New coronavirus guidelines for high school wrestlers in Ohio have some seemingly contradictory ideas, such as permitting the wrestlers to compete unmasked but forbidding them from shaking hands afterward and requiring them to wear masks off the mat when not actively competing or warming up.

According to the Ohio High School Athletic Association, the guidelines state under “General Requirements”:

No congregating before or after practices or contests is permitted. Coaches must wear face coverings at all times, including arriving and departing the facility and during active play. Eliminate handshakes pre- and post-match. Eliminate handshakes with coaches’ post-match.

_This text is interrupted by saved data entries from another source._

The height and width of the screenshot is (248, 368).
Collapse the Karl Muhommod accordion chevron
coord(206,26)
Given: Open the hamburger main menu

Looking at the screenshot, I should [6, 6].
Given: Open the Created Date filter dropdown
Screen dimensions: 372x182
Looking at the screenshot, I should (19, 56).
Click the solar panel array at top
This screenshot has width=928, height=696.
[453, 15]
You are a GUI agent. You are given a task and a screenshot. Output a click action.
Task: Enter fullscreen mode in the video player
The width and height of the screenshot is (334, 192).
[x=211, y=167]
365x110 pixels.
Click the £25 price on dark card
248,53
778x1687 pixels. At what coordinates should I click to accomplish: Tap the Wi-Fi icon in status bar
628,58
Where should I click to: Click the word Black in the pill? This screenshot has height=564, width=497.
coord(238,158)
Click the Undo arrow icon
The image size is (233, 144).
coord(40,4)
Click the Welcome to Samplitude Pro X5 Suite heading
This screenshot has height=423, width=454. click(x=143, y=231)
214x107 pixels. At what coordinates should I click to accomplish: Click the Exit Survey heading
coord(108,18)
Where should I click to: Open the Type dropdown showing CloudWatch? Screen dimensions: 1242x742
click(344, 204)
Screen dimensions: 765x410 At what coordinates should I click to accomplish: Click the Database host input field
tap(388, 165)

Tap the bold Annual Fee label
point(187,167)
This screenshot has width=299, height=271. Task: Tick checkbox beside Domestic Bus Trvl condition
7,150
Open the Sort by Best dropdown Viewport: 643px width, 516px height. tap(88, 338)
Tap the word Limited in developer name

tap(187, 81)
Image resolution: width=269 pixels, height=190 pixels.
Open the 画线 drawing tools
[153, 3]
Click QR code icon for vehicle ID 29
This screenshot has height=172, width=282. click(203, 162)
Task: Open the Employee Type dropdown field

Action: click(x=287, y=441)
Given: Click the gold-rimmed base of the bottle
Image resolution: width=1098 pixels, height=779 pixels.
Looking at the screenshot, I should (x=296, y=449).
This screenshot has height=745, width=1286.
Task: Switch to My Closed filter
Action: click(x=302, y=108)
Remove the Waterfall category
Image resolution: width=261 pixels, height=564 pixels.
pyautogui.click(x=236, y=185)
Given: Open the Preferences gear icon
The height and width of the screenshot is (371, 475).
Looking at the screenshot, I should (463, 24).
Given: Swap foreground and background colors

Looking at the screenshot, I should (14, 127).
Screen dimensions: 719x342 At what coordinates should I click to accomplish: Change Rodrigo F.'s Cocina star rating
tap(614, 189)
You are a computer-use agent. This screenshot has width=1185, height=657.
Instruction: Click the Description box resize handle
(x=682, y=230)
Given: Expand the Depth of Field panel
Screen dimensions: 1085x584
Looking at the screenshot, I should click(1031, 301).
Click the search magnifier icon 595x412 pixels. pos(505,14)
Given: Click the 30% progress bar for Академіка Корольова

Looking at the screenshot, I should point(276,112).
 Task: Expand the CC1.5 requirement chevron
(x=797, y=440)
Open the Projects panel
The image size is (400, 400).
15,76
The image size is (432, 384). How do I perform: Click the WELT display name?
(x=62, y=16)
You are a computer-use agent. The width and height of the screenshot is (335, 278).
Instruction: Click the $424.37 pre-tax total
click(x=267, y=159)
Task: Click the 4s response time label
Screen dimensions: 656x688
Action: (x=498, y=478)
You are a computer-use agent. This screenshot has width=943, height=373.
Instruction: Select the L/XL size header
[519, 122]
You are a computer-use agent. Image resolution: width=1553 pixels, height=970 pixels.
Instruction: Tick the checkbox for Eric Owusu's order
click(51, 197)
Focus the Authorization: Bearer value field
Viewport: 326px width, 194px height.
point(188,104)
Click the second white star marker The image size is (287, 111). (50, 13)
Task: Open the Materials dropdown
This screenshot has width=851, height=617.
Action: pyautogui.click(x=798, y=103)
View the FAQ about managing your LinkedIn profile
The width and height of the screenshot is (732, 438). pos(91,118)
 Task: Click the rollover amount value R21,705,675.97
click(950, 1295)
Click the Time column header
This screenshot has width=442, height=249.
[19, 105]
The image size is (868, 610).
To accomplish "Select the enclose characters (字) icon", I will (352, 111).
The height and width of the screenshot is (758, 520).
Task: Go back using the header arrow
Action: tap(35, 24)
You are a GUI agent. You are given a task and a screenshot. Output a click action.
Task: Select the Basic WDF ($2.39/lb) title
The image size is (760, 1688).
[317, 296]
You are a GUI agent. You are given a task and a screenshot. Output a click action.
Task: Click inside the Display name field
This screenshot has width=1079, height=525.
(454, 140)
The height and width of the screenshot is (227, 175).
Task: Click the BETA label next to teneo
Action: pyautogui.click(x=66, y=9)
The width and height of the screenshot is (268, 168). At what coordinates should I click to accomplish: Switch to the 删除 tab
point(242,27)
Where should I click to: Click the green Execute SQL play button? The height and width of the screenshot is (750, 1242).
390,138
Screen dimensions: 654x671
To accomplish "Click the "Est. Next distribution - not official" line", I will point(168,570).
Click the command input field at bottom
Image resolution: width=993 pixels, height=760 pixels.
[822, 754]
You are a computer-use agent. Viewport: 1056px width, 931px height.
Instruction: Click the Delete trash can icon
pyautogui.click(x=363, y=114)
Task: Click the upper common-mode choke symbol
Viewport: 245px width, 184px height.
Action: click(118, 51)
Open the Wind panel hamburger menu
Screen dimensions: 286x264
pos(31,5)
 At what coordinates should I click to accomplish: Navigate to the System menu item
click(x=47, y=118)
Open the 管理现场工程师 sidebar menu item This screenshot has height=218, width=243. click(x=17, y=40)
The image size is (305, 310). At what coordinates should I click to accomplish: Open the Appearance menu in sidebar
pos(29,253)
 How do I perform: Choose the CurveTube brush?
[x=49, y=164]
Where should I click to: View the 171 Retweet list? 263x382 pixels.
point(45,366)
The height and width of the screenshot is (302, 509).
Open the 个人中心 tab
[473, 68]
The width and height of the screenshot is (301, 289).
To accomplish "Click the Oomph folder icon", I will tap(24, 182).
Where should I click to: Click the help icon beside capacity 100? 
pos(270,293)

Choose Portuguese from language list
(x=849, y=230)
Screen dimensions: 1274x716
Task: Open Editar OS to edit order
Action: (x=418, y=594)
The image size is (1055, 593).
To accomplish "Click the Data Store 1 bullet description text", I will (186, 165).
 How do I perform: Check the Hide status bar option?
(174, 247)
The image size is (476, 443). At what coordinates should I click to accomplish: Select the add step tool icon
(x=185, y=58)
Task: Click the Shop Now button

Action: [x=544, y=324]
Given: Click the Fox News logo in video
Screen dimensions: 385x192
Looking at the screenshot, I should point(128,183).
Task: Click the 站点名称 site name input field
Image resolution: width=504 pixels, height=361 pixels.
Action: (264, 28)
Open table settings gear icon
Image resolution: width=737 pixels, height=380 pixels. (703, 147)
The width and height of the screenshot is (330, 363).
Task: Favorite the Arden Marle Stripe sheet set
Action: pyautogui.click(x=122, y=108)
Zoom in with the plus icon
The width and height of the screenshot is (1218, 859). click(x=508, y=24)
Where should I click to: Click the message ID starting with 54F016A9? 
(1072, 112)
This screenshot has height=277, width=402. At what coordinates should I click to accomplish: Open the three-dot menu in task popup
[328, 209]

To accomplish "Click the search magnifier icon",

Under “Requirements for Wrestlers,” the guidelines state:

Wear facial coverings off the mat when not actively competing or warming-up. Do not share equipment, towels, facial coverings, water bottles, other drinks or food. If equipment must be shared, proper sanitation must be performed between users. All wrestlers must sanitize their hands before and after warm-ups, at all timeouts, at period breaks and anytime they leave the playing competition or practice mat. All those on the team bench shall observe social distancing of 6 feet.

Under “Requirements for Officials,” the guidelines state:

Do not shake hands or fist bump other officials, wrestlers or coaches. At the end of match procedure do not declare the winner of the match by raising the winning wrestler’s hand. To conclude the end of match procedure, the official may point to the winning wrestler while raising his/her own arm (with open hand) having the requisite wristband color (red/green) of the winning wrestler.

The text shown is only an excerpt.